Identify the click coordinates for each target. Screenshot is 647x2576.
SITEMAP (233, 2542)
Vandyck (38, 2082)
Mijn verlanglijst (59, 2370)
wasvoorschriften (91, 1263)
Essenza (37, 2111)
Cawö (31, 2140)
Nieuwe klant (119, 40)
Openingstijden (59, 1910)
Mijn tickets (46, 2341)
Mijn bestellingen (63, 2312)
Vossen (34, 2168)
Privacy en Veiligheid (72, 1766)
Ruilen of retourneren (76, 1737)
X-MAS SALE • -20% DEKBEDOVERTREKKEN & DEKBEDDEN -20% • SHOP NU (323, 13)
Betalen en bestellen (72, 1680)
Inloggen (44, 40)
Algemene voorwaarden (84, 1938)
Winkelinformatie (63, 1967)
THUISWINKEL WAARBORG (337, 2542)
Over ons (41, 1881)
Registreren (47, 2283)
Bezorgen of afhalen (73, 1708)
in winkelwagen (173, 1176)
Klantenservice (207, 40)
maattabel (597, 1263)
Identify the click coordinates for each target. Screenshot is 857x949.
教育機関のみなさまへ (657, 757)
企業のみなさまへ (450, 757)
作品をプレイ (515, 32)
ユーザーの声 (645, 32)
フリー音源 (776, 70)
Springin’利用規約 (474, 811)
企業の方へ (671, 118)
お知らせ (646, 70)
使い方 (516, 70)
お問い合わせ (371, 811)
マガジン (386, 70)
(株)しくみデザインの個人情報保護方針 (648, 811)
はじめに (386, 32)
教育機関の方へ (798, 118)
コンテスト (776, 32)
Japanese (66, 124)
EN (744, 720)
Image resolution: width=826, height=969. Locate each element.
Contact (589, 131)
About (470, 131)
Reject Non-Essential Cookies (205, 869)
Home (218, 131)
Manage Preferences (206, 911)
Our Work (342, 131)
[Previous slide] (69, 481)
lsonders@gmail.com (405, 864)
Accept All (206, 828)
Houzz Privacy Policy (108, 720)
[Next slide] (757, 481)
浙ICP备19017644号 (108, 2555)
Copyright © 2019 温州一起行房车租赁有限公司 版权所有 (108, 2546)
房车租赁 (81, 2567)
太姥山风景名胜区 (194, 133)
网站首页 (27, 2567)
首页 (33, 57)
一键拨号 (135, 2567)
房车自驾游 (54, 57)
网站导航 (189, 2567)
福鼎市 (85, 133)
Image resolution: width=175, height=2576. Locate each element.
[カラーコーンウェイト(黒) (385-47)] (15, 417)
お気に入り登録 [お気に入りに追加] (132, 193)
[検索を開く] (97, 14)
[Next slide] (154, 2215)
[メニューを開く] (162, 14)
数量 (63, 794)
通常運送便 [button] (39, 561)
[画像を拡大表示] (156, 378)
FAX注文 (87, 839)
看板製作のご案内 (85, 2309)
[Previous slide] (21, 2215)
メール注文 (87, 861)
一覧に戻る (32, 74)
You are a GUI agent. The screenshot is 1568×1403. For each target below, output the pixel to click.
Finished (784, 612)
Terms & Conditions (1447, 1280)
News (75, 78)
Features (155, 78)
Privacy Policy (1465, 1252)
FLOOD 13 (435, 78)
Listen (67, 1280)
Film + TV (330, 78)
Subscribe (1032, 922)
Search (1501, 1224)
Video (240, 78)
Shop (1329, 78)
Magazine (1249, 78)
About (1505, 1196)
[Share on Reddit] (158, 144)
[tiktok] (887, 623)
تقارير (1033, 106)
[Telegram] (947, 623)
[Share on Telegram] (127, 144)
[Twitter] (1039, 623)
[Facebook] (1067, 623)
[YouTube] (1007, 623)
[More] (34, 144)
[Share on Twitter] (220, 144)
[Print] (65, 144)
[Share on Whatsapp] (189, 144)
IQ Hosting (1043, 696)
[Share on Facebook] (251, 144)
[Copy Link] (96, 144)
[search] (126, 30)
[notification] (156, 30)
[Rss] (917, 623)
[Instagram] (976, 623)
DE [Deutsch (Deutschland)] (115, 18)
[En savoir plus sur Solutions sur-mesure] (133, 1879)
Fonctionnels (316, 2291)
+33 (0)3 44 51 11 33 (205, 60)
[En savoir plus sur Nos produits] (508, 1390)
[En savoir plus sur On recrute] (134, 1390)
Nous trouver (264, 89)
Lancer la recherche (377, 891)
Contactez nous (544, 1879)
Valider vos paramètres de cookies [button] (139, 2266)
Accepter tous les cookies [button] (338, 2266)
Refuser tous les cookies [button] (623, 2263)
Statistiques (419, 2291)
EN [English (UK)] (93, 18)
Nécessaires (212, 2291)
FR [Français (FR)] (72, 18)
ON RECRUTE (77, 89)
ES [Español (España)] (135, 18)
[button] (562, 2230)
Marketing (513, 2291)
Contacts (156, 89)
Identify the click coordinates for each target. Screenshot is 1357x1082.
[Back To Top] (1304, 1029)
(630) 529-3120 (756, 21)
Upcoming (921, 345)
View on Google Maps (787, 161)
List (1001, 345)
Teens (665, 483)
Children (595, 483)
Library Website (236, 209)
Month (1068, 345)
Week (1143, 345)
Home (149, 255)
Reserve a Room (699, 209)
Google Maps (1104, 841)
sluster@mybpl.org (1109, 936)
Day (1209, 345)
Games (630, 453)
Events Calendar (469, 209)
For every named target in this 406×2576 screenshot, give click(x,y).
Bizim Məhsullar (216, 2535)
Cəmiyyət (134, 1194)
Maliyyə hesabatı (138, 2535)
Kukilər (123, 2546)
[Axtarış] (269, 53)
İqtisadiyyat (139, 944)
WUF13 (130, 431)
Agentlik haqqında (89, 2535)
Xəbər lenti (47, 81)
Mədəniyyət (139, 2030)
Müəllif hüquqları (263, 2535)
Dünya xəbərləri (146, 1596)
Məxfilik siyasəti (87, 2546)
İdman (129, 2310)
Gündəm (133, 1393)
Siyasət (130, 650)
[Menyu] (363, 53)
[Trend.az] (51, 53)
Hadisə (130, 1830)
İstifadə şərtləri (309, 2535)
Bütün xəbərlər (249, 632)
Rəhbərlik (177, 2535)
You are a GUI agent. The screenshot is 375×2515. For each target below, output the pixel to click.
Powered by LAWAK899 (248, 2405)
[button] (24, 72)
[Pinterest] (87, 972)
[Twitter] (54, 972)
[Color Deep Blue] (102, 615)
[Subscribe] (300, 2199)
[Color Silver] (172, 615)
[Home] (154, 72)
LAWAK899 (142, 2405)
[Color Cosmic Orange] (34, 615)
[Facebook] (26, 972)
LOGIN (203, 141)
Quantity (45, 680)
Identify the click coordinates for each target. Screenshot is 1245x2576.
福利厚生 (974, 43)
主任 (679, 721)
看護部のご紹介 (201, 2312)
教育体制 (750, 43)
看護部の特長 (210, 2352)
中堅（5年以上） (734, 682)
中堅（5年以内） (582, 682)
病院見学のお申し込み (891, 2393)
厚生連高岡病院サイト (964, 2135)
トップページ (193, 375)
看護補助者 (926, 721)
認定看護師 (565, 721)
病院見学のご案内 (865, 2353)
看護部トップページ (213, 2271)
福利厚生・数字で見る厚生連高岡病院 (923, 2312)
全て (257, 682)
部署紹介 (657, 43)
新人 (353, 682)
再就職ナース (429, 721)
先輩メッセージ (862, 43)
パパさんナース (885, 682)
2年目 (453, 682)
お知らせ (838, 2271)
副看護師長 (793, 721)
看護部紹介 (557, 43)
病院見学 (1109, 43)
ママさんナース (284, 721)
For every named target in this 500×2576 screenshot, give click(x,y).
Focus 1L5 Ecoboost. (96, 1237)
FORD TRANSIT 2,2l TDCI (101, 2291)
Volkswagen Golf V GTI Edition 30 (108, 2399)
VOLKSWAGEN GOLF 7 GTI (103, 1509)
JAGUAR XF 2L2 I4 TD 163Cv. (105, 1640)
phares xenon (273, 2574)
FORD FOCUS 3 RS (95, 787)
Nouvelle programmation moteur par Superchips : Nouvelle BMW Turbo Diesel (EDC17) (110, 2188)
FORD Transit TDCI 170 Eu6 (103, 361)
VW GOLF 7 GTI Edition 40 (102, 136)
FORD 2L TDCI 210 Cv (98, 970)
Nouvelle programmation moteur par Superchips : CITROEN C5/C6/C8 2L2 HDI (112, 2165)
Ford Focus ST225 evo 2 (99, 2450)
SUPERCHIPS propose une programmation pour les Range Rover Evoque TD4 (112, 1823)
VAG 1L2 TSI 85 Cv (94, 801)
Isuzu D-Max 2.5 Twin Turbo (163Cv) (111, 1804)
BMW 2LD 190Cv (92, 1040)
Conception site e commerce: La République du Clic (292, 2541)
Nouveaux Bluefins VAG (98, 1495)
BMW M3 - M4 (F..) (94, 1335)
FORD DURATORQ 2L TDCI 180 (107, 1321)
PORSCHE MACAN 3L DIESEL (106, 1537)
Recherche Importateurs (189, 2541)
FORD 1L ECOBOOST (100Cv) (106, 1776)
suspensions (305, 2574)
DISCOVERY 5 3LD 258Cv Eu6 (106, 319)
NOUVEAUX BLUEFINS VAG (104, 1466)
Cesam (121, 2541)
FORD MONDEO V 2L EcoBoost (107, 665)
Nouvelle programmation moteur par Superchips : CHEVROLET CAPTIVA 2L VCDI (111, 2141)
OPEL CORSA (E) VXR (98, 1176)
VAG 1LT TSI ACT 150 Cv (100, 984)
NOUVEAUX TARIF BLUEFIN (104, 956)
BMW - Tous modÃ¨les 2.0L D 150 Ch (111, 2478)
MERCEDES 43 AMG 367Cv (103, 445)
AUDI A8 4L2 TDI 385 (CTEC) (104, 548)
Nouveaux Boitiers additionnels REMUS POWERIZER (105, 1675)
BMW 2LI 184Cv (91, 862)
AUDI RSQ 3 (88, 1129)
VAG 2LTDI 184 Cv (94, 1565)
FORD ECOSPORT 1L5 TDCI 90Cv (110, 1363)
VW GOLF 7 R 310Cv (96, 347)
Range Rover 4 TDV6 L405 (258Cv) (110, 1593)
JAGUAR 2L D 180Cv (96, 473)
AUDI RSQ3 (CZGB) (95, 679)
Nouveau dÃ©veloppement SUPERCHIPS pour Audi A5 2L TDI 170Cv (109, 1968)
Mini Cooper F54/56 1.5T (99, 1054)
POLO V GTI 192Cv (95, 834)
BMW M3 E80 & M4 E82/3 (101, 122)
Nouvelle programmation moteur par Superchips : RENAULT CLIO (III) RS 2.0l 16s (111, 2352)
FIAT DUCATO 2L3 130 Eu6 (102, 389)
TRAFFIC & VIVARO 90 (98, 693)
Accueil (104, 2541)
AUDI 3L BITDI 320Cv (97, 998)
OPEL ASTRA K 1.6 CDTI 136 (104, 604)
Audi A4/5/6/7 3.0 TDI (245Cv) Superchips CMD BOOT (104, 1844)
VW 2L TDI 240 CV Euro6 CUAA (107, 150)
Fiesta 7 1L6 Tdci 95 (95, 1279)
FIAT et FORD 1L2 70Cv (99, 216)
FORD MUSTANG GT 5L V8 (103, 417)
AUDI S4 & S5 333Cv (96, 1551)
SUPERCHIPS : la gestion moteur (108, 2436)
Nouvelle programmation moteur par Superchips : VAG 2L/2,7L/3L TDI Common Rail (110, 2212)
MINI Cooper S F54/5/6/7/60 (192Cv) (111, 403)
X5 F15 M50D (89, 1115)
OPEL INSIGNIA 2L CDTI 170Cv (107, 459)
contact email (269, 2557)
┄┄┄┄┄┄┄┄┄┄┄┄┄┄┄┄┄┄┄┄
_STATED PROBLEM_: Rewrite the stretch of lines from the one containing "パパさんナース (885, 682)" through the one containing "Nouvelle programmation moteur par Superchips : Nouvelle" as a JSON list of strings, one string per line, leaving out any blank lines.

_ANSWER IN FULL_:
[
  "パパさんナース (885, 682)",
  "2年目 (453, 682)",
  "お知らせ (838, 2271)",
  "副看護師長 (793, 721)",
  "看護部紹介 (557, 43)",
  "病院見学 (1109, 43)",
  "ママさんナース (284, 721)",
  "For every named target in this 500×2576 screenshot, give click(x,y).",
  "Focus 1L5 Ecoboost. (96, 1237)",
  "FORD TRANSIT 2,2l TDCI (101, 2291)",
  "Volkswagen Golf V GTI Edition 30 (108, 2399)",
  "VOLKSWAGEN GOLF 7 GTI (103, 1509)",
  "JAGUAR XF 2L2 I4 TD 163Cv. (105, 1640)",
  "phares xenon (273, 2574)",
  "FORD FOCUS 3 RS (95, 787)",
  "Nouvelle programmation moteur par Superchips : Nouvelle BMW Turbo Diesel (EDC17) (110, 2188)"
]